## Data provided:
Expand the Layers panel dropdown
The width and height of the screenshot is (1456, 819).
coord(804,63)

* * *

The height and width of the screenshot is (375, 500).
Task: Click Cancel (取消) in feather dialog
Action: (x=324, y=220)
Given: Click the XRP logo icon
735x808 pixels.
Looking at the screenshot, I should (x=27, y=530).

## Your goal:
Substitute "Properties panel" for "Layers panel" in the lines starting at the one containing "Expand the Layers panel dropdown" and ending at the one containing "coord(804,63)". Return only those lines, otherwise unchanged.

## Correct output:
Expand the Properties panel dropdown
The width and height of the screenshot is (1456, 819).
coord(804,63)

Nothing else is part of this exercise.